[etherlab-dev] Userspace fork of Etherlab

Fri Jan 16 14:00:18 CET 2015

Florian Pose wrote:

> On Wed, Nov 26, 2014 at 06:31:18AM +0100, Frank Heckenbach wrote:
> > this is to announce my plan to port the Etherlab code to userspace.
> > I'll explain my reasons and roadmap below. If someone is interested
> > in this or has some comments, please let me know. Otherwise, I
> > expect to proceed on my own and publish the result on my web site
> > when finished.
> 
> we discussed many of your arguments before, so let me comment on them
> below.
> 
> > Reasons:
> > 
> > - I had to make a number of changes to the Etherlab code to fix some
> >   bugs and make it useable to us. The Etherlab developers are
> >   obviously not interested in those changes, so I have to maintain
> >   them myself. As was discussed on this list some months ago,
> >   keeping up with newer Etherlab versions would cost me additional
> >   maintenance and testing effort (already now since my changes are
> >   based on 1.5.0, whereas 1.5.2 has some conflicting changes), so
> >   I'd use my own fork of 1.5.0 which is known to work for us rather
> >   than 1.5.2 anyway.
> 
> I wrote, that I *am* willing to include your patches (I already prepared
> the default branch to include them), but due to my running projects I am
> a little later than expected, but I'm sure I will manage it this year.

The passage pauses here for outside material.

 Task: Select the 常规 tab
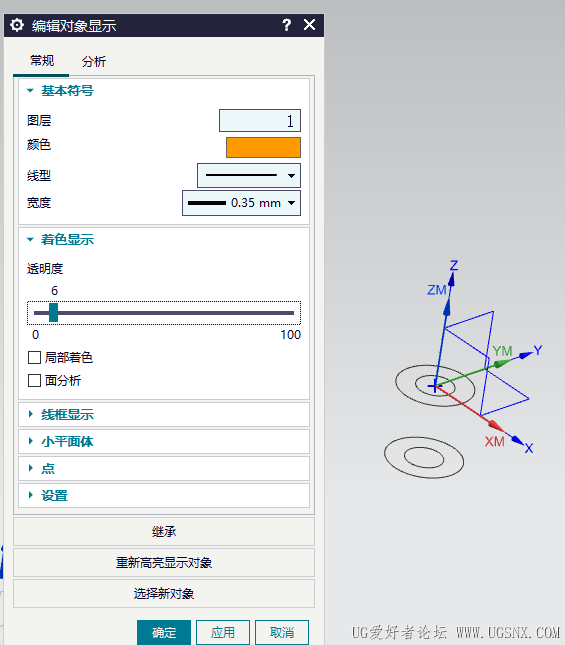(42, 61)
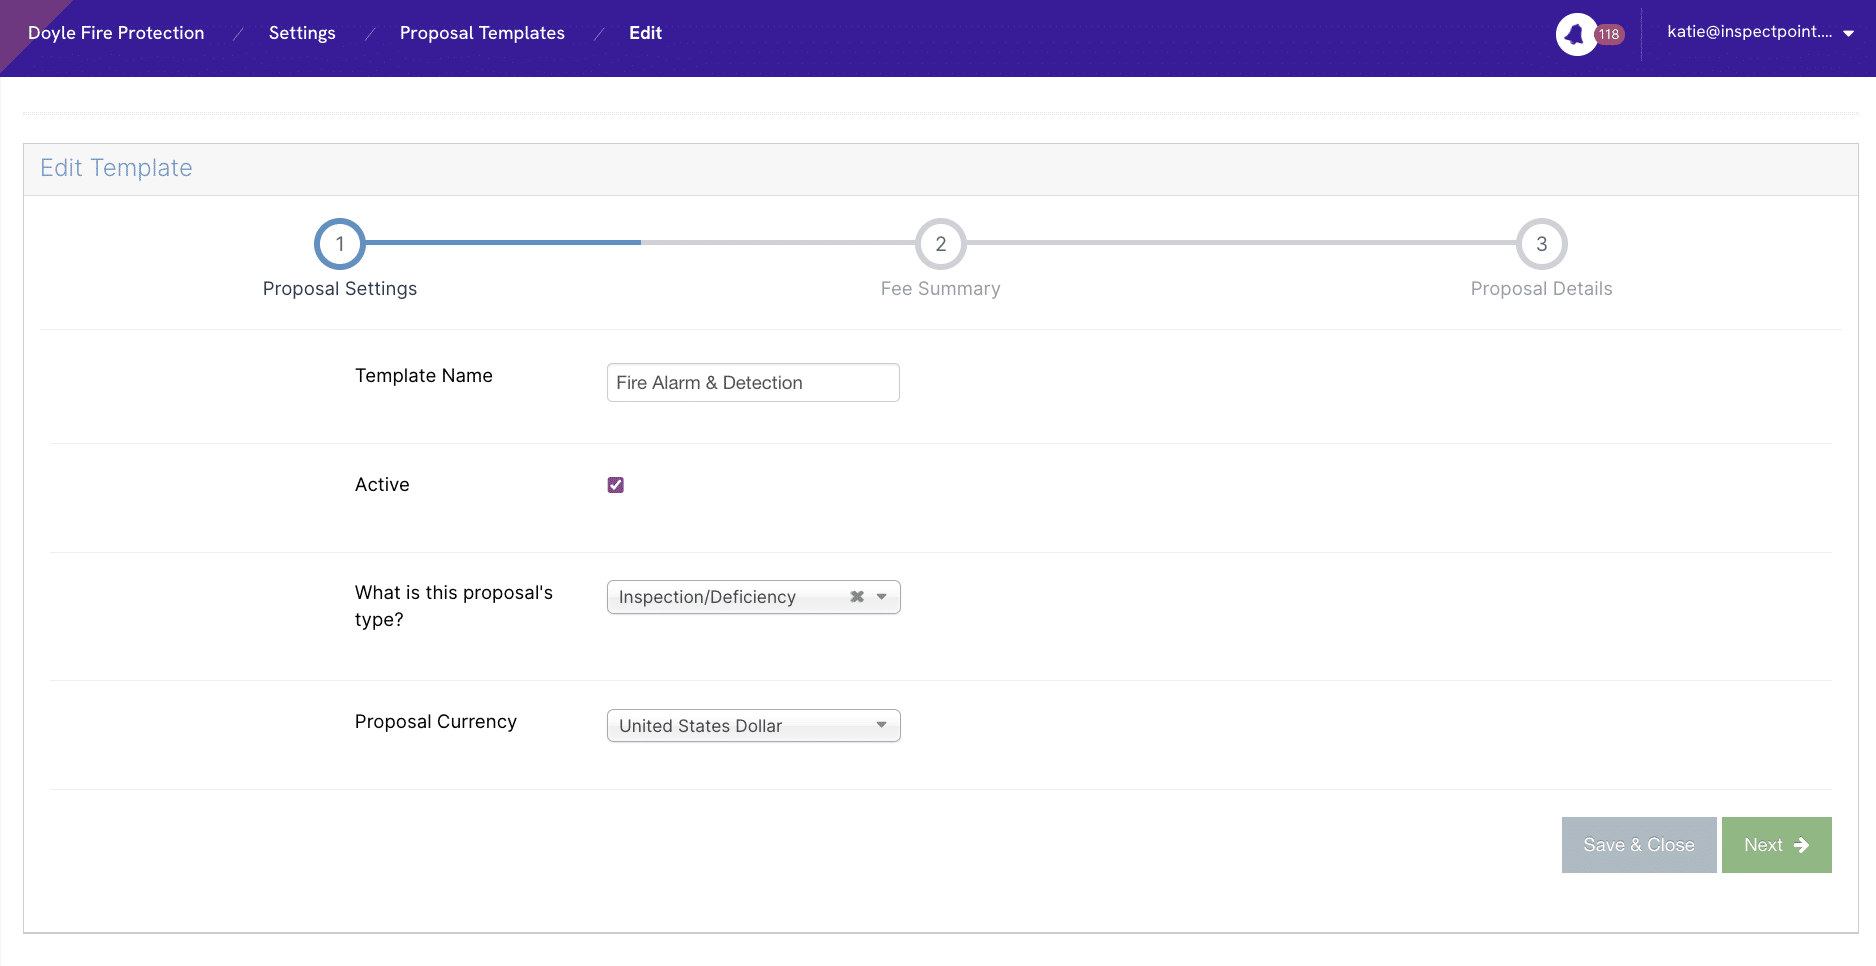Click the Save & Close button
This screenshot has height=966, width=1876.
1638,845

Just out of curiosity, did you actually do it? I searched the
repository ("default", "stable-1.5") for things from my patches, but
didn't find anything. (Or did I get confused by the versioning
again?)

Well, it's probably too late now anyway. I'll need to really start
my project next week.

We're also upgrading to a new kernel version and everything which
means I'd first have to build a new RTAI kernel which has always
been a bit problematic in my experience. OTOH, Martin Troxler sent
me patches from his started userspace port. So even if I had a
working 1.5.2 with my patches integrated, the userspace port in fact
seems the easier option to me now (especially in the long run).

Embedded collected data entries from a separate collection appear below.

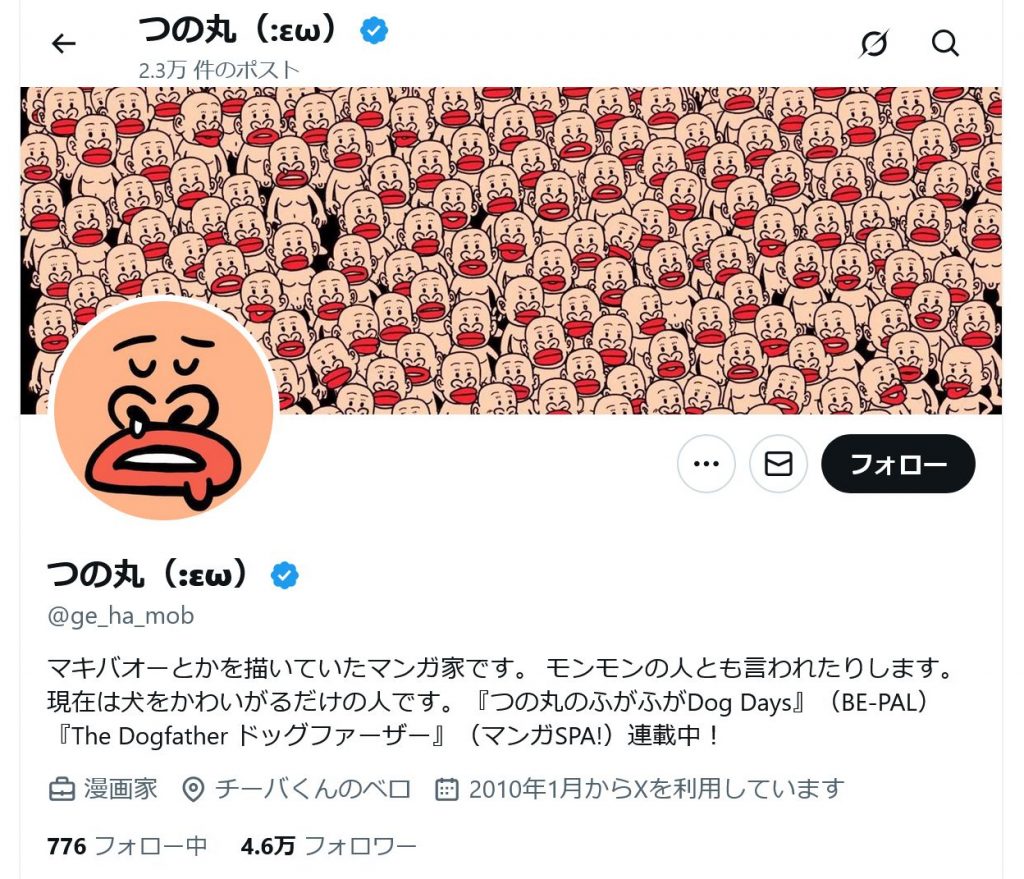1024x879 pixels.
Task: Select the @ge_ha_mob handle text
Action: (x=121, y=616)
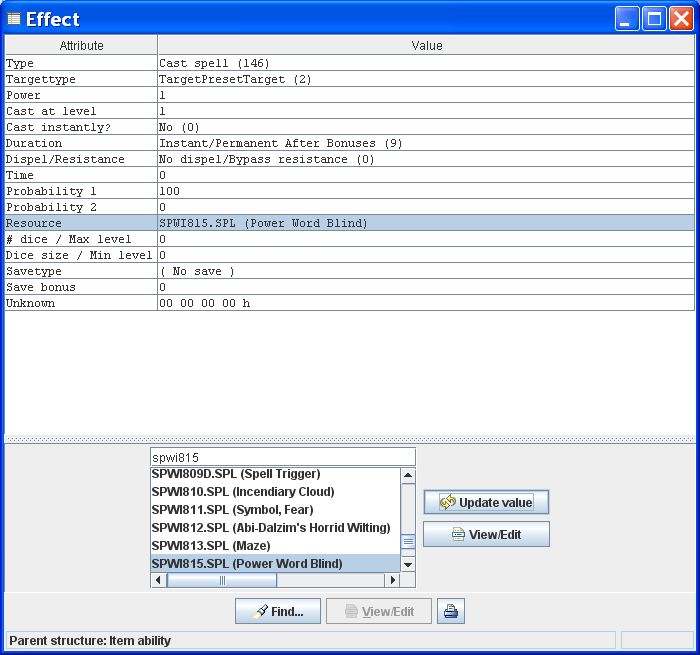The height and width of the screenshot is (655, 700).
Task: Maximize the Effect window
Action: [654, 18]
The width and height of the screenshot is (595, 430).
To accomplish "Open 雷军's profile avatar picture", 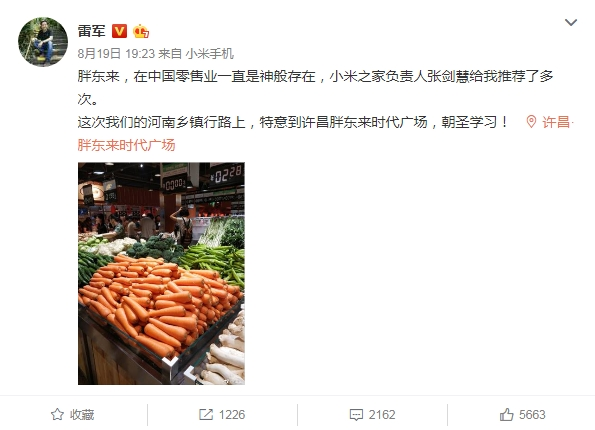I will pos(43,42).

> So please be unpatient, this is an open-source project.

This means there are always two options, integrate or fork. Well ...

> > - Keeping up with new kernel versions is also not always easy
> >   (especially for the drivers which are patched files from the
> >   standard kernel, but also other kernel interfaces are known to
> >   change often), whereas userspace code is much easier to maintain
> >   (incompatible library changes are quite rare).
> 
> The problem is, that using a socket (generic driver) is not always
> sufficient. My first goal is to keep stable interfaces for RTAI, Xenomai
> (Kernel) and lxrt, posix (Userspace). Using a socket automatically uses
> the lower network stack layers and is *not* realtime-capable up to now
> (even with an RT-preempt-patched kernel). So the generic driver is one
> option. It may work, but there are setups where it definitely does not.
> That's why we keep the native drivers and have to stay in kernel (at
> least with the driver layer).

Latency was my main worry, so I did some timing tests. I used a
simple C program that sends and receives valid trivial EtherCAT
packets. I ran it in soft-realtime with CPU affinity (both of which
proved necessary to get the results I did). During the test I
exerted heavy load on the CPU, disk I/O and another ethernet
interface.

My result was that with very small packets, I can get cycle times of
1500ms without overruns. As the size of the packet (or packets if
larger than MTU) per cycles increases, so does the cycle time to run
reliably, and with really large packets I can get cycle times such
that a bit more than 50% of theoretical bandwidth is used in either
direction (which seems quie reasonable since it's what I've
experienced and seen recommended for other communication protocols,
and it also proves full-duplex works, otherwise no more than 50%
would be possible).

Our project runs at 2000ms (500Hz), and at that rate, I could get
packets of 5KB/cycle without overruns which is way above what we
require. So the userspace port will only be for "slow" cycles (up to
500Hz), but that's what we need. Maybe in a few years, the standard
kernel's RT features will improve and the userspace code will allow
for faster cycle times without many changes.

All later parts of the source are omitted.